In 1702 the Italian convents were no longer dependent on the Spanish houses but were formed into a separate province. He was appointed as the Vicar Provincial of the Alcantarine Reform in the Italian peninsula as a result of this. As the superior he ordered that no beggar should be dismissed from the convent gate without some form of relief: in times of need he devoted to their necessities his own portions and even that of the convent he lived at.
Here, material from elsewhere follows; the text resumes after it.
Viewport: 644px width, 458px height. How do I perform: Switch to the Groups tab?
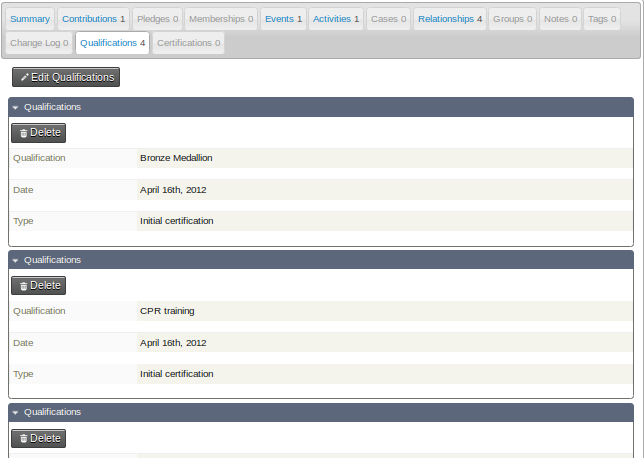click(x=513, y=19)
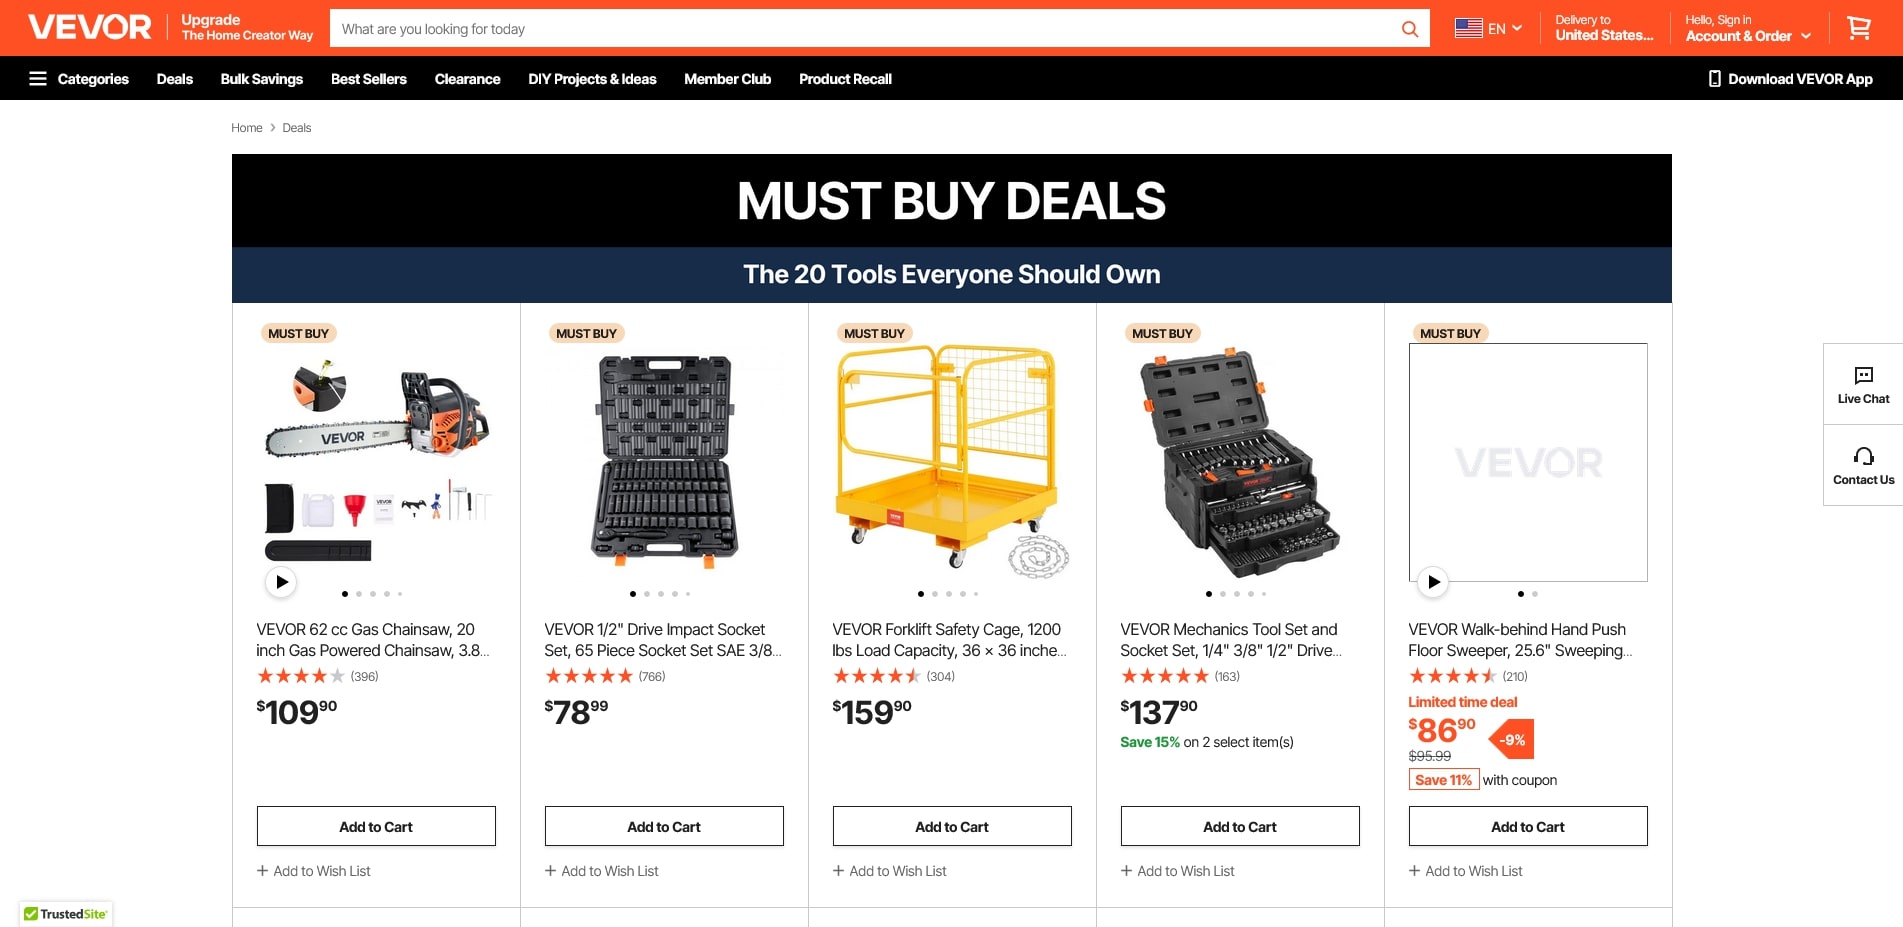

When he trekked across the mainland as the provincial he would not make himself known at the inns where he lodged because he disliked distinction and did not believe such should be paid to him.

He desired those whom he restored to health to take some certain medicine that the cure might be attributed to a mere natural source and with regard to his own prophecies - which were numerous - he affected to judge from analogies and experiences.

==Sainthood==
He was beatified under Pope Pius VI on 24 May 1789 and was later canonized as a saint of the Catholic Church on 26 May 1839 under Pope Gregory XVI. At the Aragonese Castle (Il Castello Aragonese) on Ischia there is a small chapel consecrated to the late friar.